Government intervenes in mobile roaming row, urges regulator to enforce EU law in Ireland

Under European law, the telecoms regulator is responsible for enforcing compliance with the roaming regulation. Stock photo: PA
Under European law, the telecoms regulator is responsible for enforcing compliance with the roaming regulation. Stock photo: PA
Adrian Weckler

Adrian Weckler

The government has intervened in Ireland’s data roaming row, urging the telecoms regulator Comreg to make sure Irish mobile operators adhere to roaming rules when roaming fees are abolished across the EU in June.

The intervention comes a week after the European Commission warned Irish mobile operators that they must not attempt to reclassify data allowances to avoid adhering to the new EU roaming law.

"The new EU rules clearly cover data services, along with voice and SMS," said Communications Minister Denis Naughten.

"There is no exemption for the data services, only exceptional limits in case of unlimited or very competitive offers. The Irish Commission for Communications Regulation, ComReg, is the competent statutorily independent regulatory authority for telecoms and as such will be the authority which will regulate the Roam Like At Home regime in Ireland from 15 June 2017.

"I would expect all mobile operators to be fully compliant with Irish and EU legislation, including Roam Like at Home from 15 June 2017.

"ComReg will have a role in scrutinising all existing and new mobile market offerings to ensure full legal and regulatory compliance."

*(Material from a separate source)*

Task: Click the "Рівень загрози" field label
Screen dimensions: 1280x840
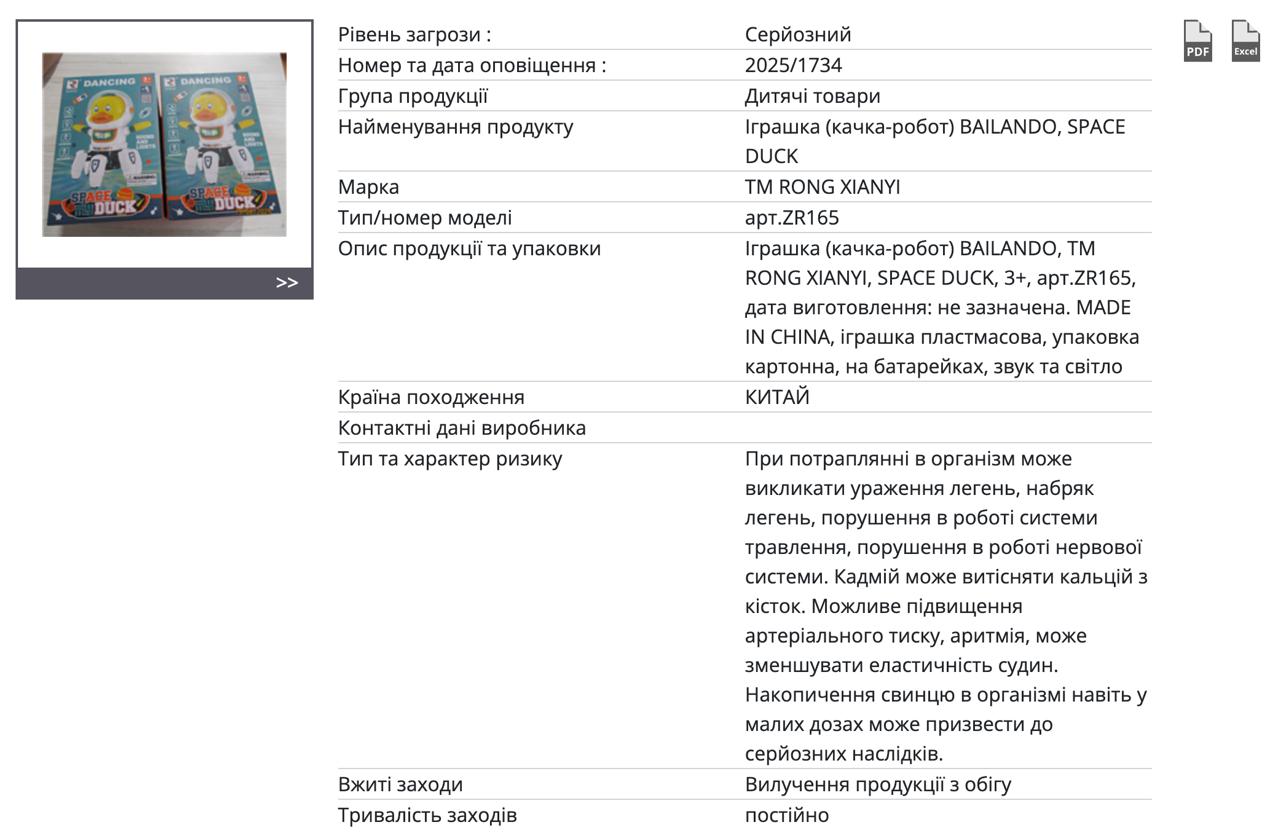Action: [414, 35]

Mr Naughten was responding to a parliamentary question put by Labour TD Sean Sherlock about what the government intended to do to ensure Irish mobile operators do not overcharge Irish consumers after the roaming law is introduced.

Last week, Irish mobile operator Three announced plans to offer as little as 1GB of roaming data on its plans after the roaming abolition law is introduced.

The company says that it cannot afford to translate its ‘all you can eat’ data allowances, which equate to 60GB, into roaming allowances because of onerous costs of up to €7.70 per gigabyte charged by other European operators.

But the European Commission has warned that mobile operators cannot partially implement the new roaming law.

"There is no loophole by which part of the domestic data allowance could be regarded as gift or side benefit and would therefore not count when traveling abroad," said a spokesman for the Commission.

"Doing so would appear like a clear case of circumvention, for which there is no basis in the Roaming Regulation.

"Thus, under the new rules operators will not be allowed to offer only half a roaming experience to clients."

However, the Commission spokeswoman later confirmed that exceptional circumstances apply to mobile packages with unlimited data or which are considered very cheap.

A formula is currently being agreed whereby such unlimited data packages can be quantified for the purposes of roaming allowances. However, the spokesman said that an operator offering an ‘all you can eat’ allowance at home for €20 per month, such as Three, might be obliged to offer at least 5GB of roaming data.

A spokesman for Comreg, which is tasked with monitoring compliance among Irish operators, declined to comment on Three’s plans.